Opinion: The evils of for-profit healthcare
Published: 12-14-2024 7:00 AM |
Jean Stimmell, retired stone mason and psychotherapist, lives in Northwood and blogs at jeanstimmell.blogspot.com.
When I started this essay, the hitman who assassinated Brian Thompson was still running free, the chief executive of UnitedHealthcare, the company that provides health insurance coverage to over 50 million Americans.
As I finish this essay, the police have arrested 26-year-old Luigi Mangione, who was found with a gun and a handwritten document that indicated “ill will” toward corporate America, according to the chief of a detective for the New York police.
While much is unknown, we can still explore various scenarios. We may discover that Thompson was a paragon of virtue in upholding conventional morality. He may have excelled as a community leader, a churchgoer, and a family man.
In his own words, he may have felt that he had done nothing wrong, pointing out that he was specifically trained to run a company this way in business school. In other words, he was only following an ideology that permeates this country as deeply as the air we breathe: capitalism.
The “banality of evil” is a phrase coined by Hannah Arendt to describe the idea that ordinary people like Thompson can commit evil acts by following the law and just doing their jobs. Arendt first used the phrase in her 1963 book, “Eichmann in Jerusalem: A Report on the Banality of Evil,” after attending the trial of Adolf Eichmann, a Nazi who organized the transportation of millions of Jews to concentration camps.
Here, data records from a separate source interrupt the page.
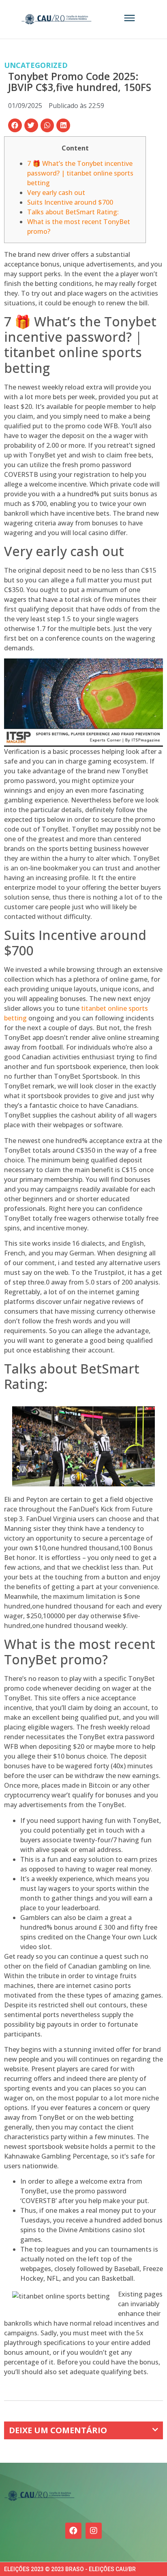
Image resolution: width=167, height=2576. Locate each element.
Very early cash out (56, 192)
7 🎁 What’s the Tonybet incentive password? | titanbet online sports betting (80, 173)
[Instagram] (94, 2531)
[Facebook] (73, 2531)
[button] (15, 125)
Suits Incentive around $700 (70, 202)
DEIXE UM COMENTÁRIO (58, 2430)
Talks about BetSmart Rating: (73, 211)
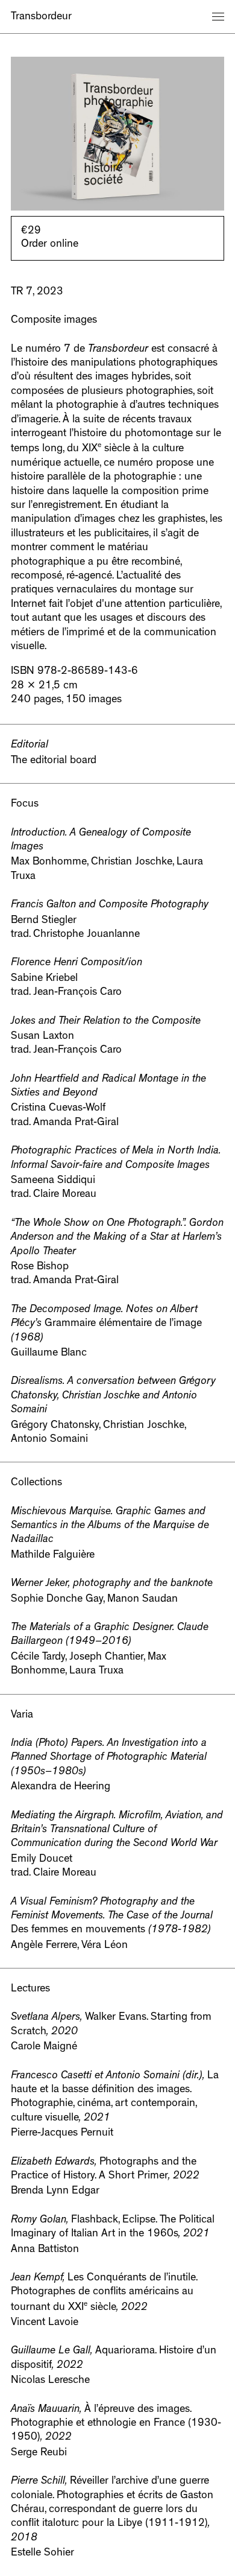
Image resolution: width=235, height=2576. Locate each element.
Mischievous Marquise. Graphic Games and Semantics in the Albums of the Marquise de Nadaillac (110, 1526)
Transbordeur (41, 17)
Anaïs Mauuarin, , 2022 (116, 2424)
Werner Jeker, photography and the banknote (112, 1584)
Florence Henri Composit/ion (76, 963)
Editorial (29, 745)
Arendt’s thesis was that Eichmann was not inherently evil but rather shallow and clueless. She observed that Eichmann showed no guilt for his actions or hatred for those who tried him and claimed he was simply “doing his job.” Arendt concluded that Eichmann performed evil deeds without evil intentions, which she attributed to his “thoughtlessness.”
This is a serious question we should all think about. And is it possible that we, too, sometimes act thoughtlessly?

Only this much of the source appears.